Over at The Atlantic, Alexis Madrigal also picked up the video, and wrote: "Science Can Neither Explain Nor Deny the Awesomeness of This Sledding Crow."
What he meant was that a Youtube video of an animal doing something that looks, to humans, like play, isn't enough information to reach any meaningful conclusions. He explains:
There are two problems with making much of the video. First, scientists need context. We don't know where the bird is or how it learned this trick. There's not much to say without the proper markers of meaning that surround this kind of behavioral evidence.
Second, when humans look at a crow doing something human-like, they have a very hard time not seeing themselves as the crow.
"Human beings have a strong, strong, strong tendency that if we see an animal do something that's analogous to what we do, like use a tool or answer an arithmetic question, we assume that the animal is doing it and understands the situation in the same way we do," [Alan Kamil, an expert on corvid behavior] said. "And sometimes that's true but more often it's false."
Kamil (and Madrigal) are right, of course. This video is just an anecdote, a single instance of an animal engaging in a particular behavior. However, digging into the scientific literature has revealed a bit more about corvids, the group of birds including the snowboarding hooded crow in the video, and their propensity for play.
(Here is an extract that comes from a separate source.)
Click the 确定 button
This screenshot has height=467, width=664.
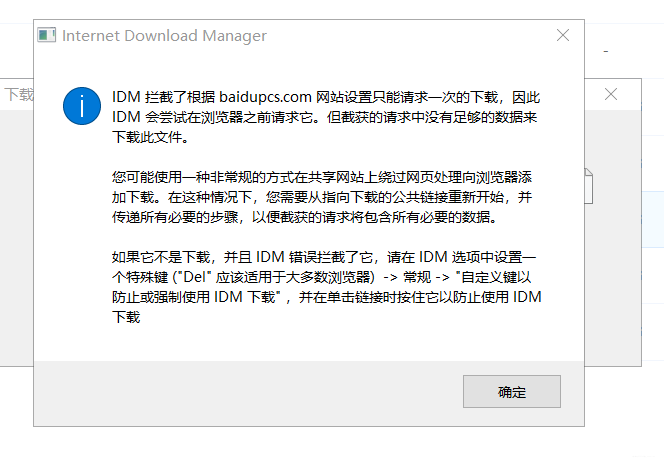coord(512,391)
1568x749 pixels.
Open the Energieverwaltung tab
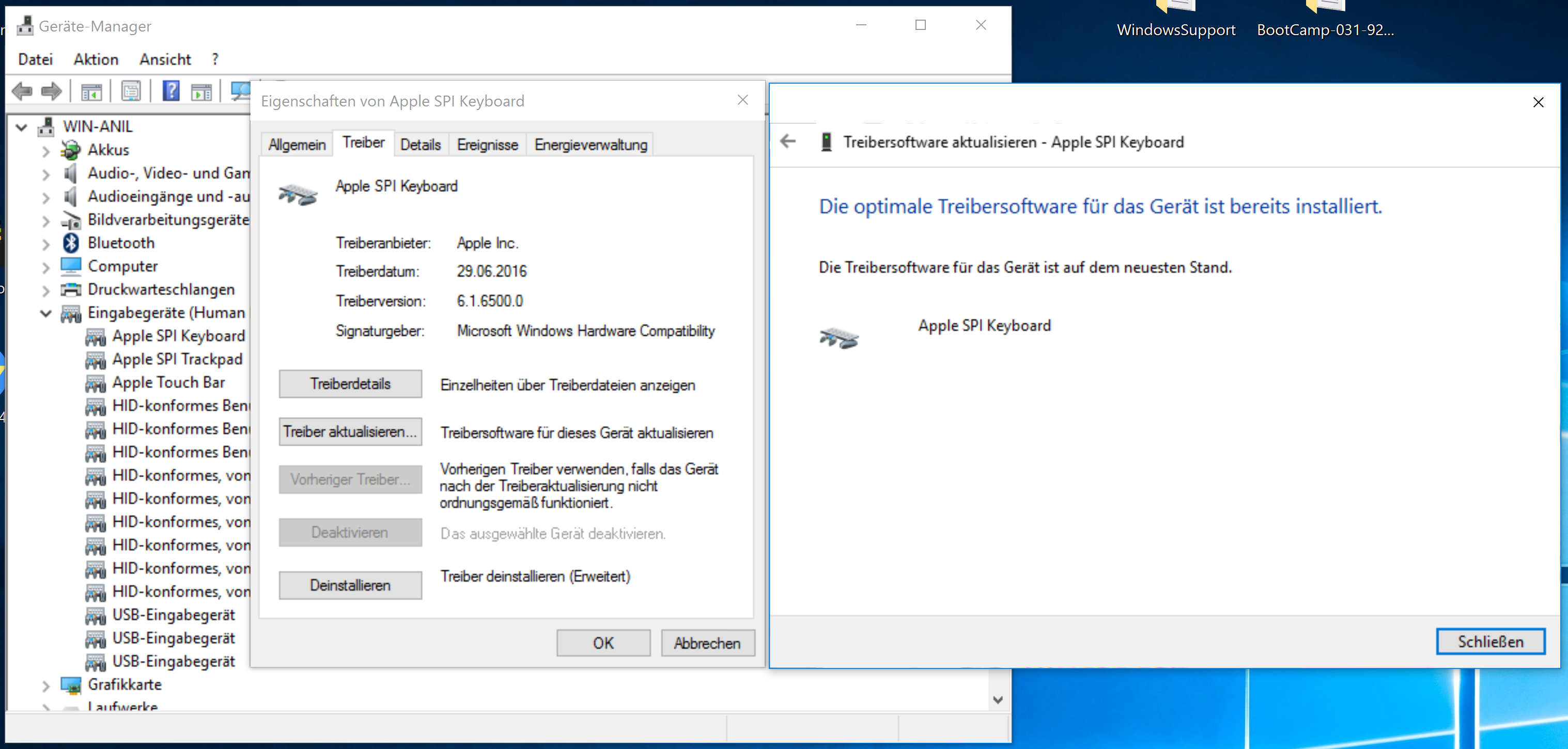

In 1998, comparative psychologist Marc Bekoff together with John Byers, put together a book called Animal Play: Evolutionary, Comparative and Ecological Perspectives. It contains a chapter titled Play in common ravens, written by University of Vermont biologists Bernd Heinrich and Rachel Smolker.
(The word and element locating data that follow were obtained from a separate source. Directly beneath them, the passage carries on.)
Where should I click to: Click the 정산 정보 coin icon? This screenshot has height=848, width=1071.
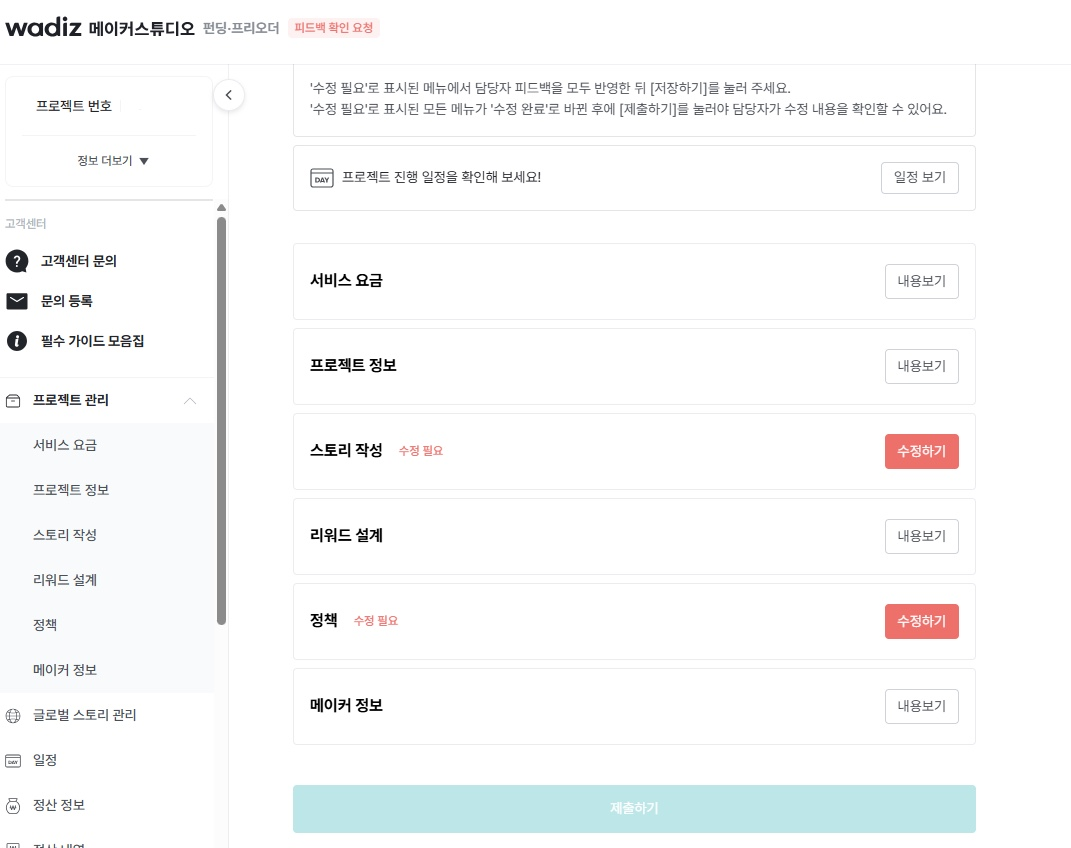pyautogui.click(x=14, y=805)
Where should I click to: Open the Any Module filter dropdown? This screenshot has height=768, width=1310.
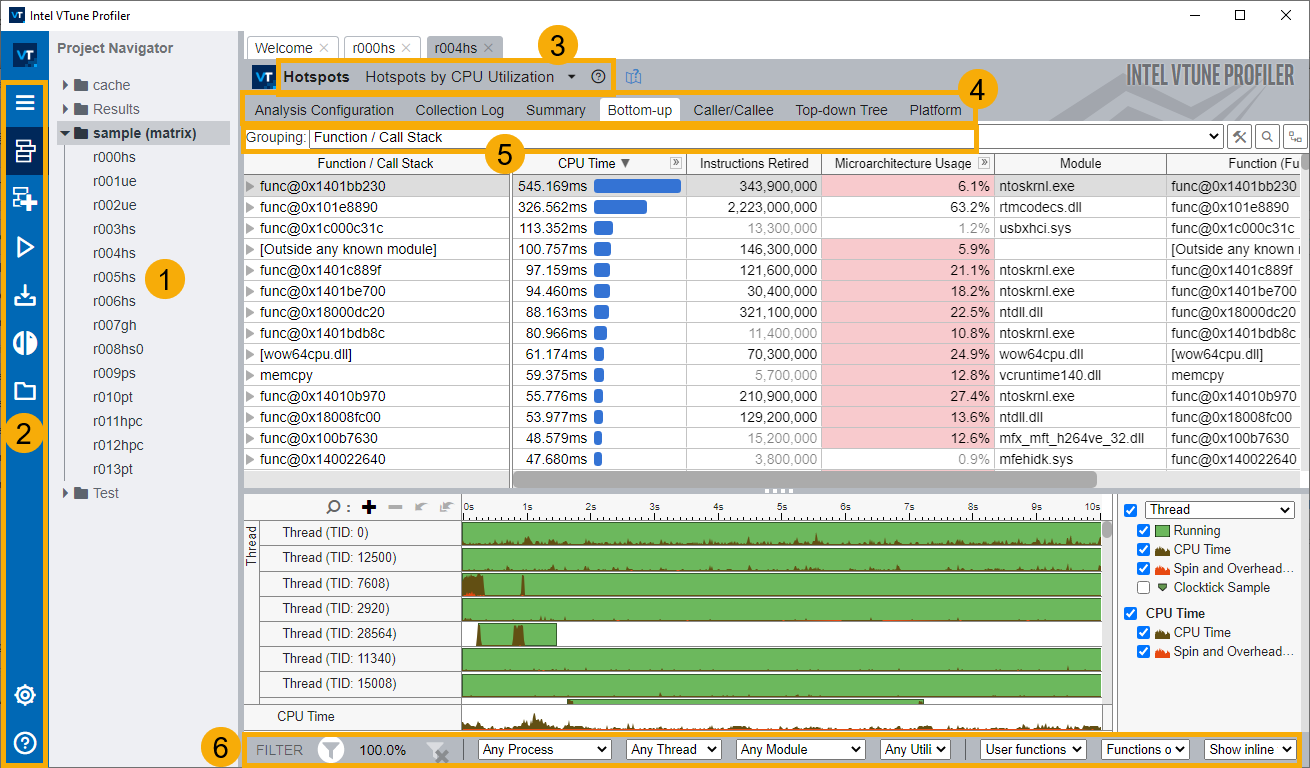[801, 749]
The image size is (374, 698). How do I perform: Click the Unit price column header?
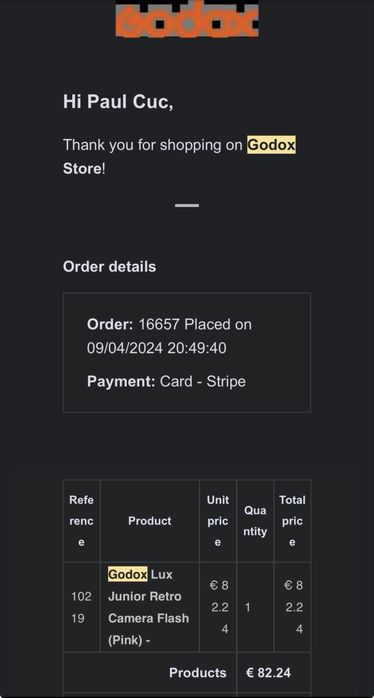click(218, 521)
Most relevant to us, at this time, is the following passage, which should strike the reader as familiar.
Observers from Alaskan and Northern Canadian towns routinely reported to us seeing ravens slide down steep snow covered roofs, only to fly or walk back up and repeat the slide. Ravens in our Maine aviary also roll down mounds of snow, and even do so on their backs with a stick held in the feet! David Lidstone, observing ravens at a deer carcass in Maine during the first snow storm of the year, reported that 'at least three birds flew up to a stump on a 2-3m incline, and then slid down the slope on their backs. Twice the sliding bird was holding a stick in its talons.' Gwinner (1966) reported seeing his captive ravens repeatedly sliding down a board. We see no obvious utilitarian function for sliding behavior. Perhaps it is a social display (not necessarily play) involved in securing status or mates by 'showing off' or drawing attention to themselves.
While this doesn't tell us if this particular behavior is to be considered play, it does tell us that this type of behavior is probably common among corvids. The crow from the youtube video is clearly not alone among corvids in its love of winter sports.